Metadata-Version: 1.1
Name: matchtpl
Version: 0.1.0.dev2
Summary: Matching template to extract data from xml or html
Home-page: https://github.com/bolitt/py-matchtpl.git
Author: Tian L.
Author-email: bolitt@gmail.com
License: BSD license
Description: 
        ======================================
        py-matchtpl: xml/html matching library
        ======================================
        
        A python library to match and extract xml/html source with pre-defined 
        template. It provides a convenient and coding-free way for data 
        processing, especially for web page.
        
        The features of ``matchtpl`` are summarized as follows:
        
        * **Easy to use**. The goal is to help developer ease their text-data processing job. 
          Only basic knowledge of `jQuery <http://jquery.com>`_ (mostly, *CSSSelector*), one popular javascript
          DOM-manipulation library, is assumed. User only need to provide the XML-template to
          tell how to extract information and what the expected output is, then ``matchtpl`` will 
          finish the rest of the work.
        
        * **User-friendly**. Our toolkit does not require coding in python. If you are to
          do very sophisticated work, py-matchtpl can take over dirty things, such as 
          parse html file, extract useful information, organize data into preferrable
          data structures, or streaming into *string* (plaintext) / `json <http://www.json.org/>`_ / `yaml <http://yaml.org/>`_ / python builtin structures (by default).
          
        * **Extensibilty**. Currently, it supports three basic types of data structures: 
          (1) *string*; (2) *array*; (3) *map*. We can utilize their combination to meet the requirements
          in most cases. What's more, user can provide *UDF* (user-defined function) to customize in his/her 
          own way. 
        
        The fundamental philosophy of ``matchtpl`` is:
        
        * **Neat**: keep it clean and hide the dirty things.
        
        * **Simple**: everything looks configurable, declarative and intuitive. (avoid to use complex control flow syntax: ``if``/``for``/``while``.)
        
        * **Extensible**: leave imagination to user, and any ideas can be integrated in a rapid way.
        
        Installation
        =====================
        
        You can install the latest package from source (or, download and unzip from github)::
        
          $ git clone https://github.com/bolitt/py-matchtpl.git
          
          $ python setup.py install
        
        
        or use python easy_install or pip::
        
          $ easy_install matchtpl
        
          # alternatively install by pip
        
          $ pip install matchtpl
        
        
        
        Basic Data Structures
        =====================
        
        1. **string**: ``<s></s>``. Typical atom structure, can be post-processed and
           converted into other types, like ``int``, ``float`` and etc.
        
        2. **array**: ``<array></array>``. An ordered list of data, also known as list.
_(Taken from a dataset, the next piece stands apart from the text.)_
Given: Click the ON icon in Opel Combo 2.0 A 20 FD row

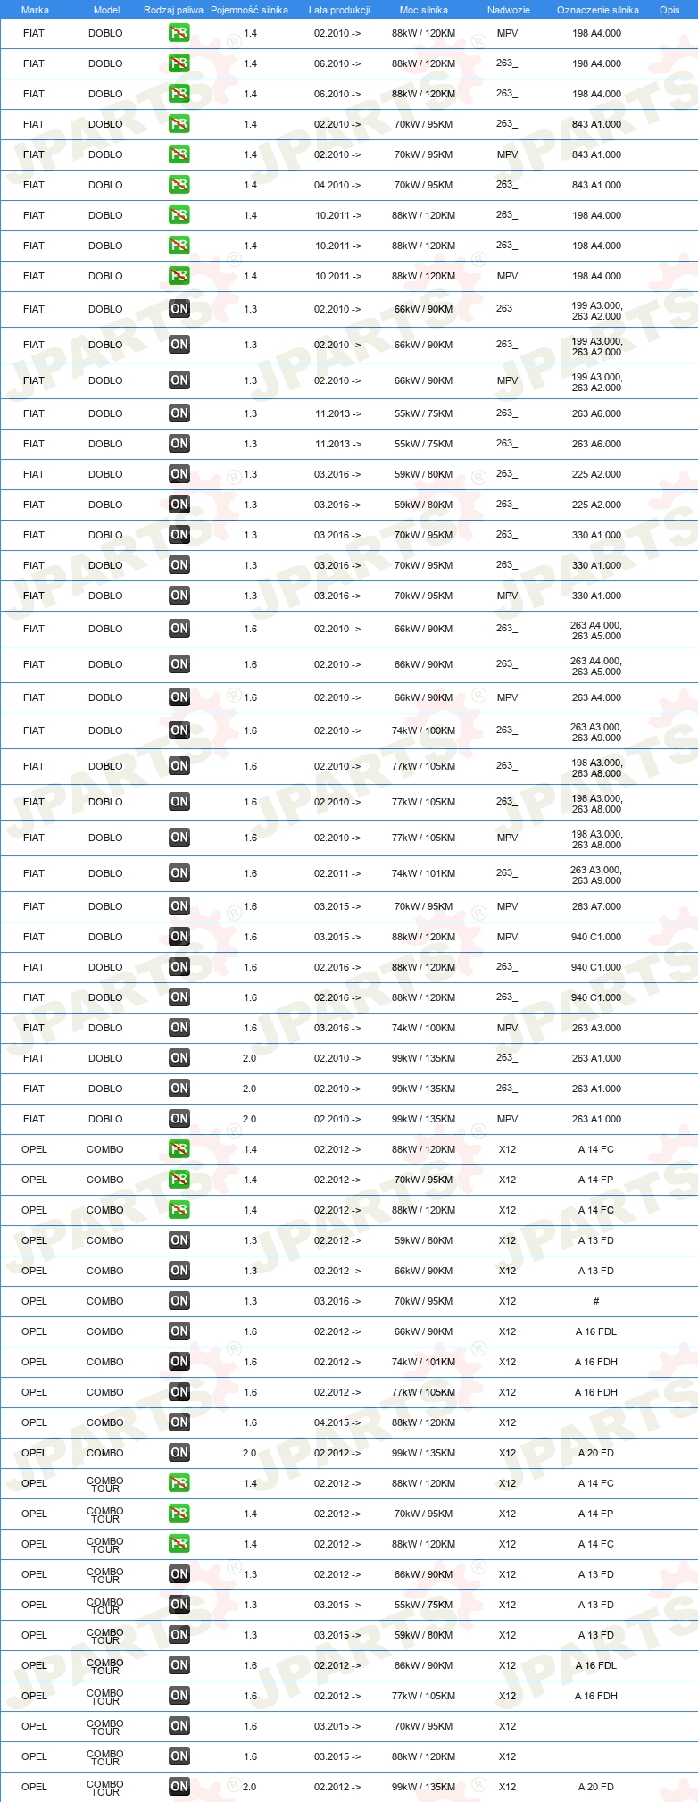Looking at the screenshot, I should [179, 1453].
           It can be retrieved by its index: *array[0]*.
        
        3. **map**: ``<map></map>``. A key-value based structure, also known as hash or table.
           It can be retrieved by key-like way: *map['name']* or by property-like way: *map.name*.
        
        We believe most data can be fit into those data structures or their combinations.
        
        
        Keywords & Elements
        -------------------------
        
        Here are typical keywords:
        
        * **select**: select target element(s) from document.
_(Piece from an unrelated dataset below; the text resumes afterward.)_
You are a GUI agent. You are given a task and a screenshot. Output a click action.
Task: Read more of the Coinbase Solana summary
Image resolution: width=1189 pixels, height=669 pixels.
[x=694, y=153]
            * selector_string (string): CSS3 Selector to choose target.
        
        * **get**: get internal text | html of target DOM element.
            * type (string): "text" | "html". 
        
        * **eval**: locally evaluate via python syntax. (Often used to call jquery-like API.)
            * script_text (string): script using python syntax.
        
        * **default**: default value if none.
            * value (string): default value.
        
        * **as**: output format in human-readable way.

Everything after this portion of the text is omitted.